** Opening RECORDS TO PROCESS block **

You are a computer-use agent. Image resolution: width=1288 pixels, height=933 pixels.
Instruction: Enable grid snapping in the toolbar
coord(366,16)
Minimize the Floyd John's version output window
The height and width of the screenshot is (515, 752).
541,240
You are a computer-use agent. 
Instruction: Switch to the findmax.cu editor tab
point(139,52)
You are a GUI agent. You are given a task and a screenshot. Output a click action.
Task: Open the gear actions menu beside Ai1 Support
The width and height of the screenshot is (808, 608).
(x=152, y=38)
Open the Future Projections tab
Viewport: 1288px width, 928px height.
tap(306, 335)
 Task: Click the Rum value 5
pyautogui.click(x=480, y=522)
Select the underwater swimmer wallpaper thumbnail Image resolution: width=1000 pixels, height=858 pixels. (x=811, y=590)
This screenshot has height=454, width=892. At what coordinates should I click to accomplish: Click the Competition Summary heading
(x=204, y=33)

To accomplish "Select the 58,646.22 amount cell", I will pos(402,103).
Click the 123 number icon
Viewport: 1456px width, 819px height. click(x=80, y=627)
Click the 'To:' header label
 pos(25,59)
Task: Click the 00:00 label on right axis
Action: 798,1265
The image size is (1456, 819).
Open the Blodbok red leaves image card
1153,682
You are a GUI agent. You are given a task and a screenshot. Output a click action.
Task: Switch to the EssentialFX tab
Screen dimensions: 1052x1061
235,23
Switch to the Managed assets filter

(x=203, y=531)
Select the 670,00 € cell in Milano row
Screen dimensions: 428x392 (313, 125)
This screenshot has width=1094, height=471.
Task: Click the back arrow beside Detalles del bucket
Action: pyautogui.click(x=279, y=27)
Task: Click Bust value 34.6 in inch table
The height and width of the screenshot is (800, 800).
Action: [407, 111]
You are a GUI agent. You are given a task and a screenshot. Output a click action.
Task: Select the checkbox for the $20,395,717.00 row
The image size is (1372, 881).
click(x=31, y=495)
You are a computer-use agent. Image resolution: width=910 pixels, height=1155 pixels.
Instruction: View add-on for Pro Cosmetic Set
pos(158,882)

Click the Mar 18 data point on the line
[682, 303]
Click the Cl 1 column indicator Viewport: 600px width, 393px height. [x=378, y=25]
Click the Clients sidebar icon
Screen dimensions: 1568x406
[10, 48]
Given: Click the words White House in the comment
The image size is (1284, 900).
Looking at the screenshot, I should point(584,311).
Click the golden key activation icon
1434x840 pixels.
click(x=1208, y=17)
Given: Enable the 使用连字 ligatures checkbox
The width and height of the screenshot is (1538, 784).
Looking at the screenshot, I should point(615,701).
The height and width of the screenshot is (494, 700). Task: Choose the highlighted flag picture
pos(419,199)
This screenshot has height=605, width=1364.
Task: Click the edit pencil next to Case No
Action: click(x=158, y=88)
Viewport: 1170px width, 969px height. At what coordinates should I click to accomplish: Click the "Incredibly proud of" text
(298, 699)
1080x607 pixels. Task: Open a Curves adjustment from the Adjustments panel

** Closing RECORDS TO PROCESS block **

### YOUR TASK
Tally up the lines holding the word "resolution" in the data above, and answer with that figure only.

### THE ANSWER
3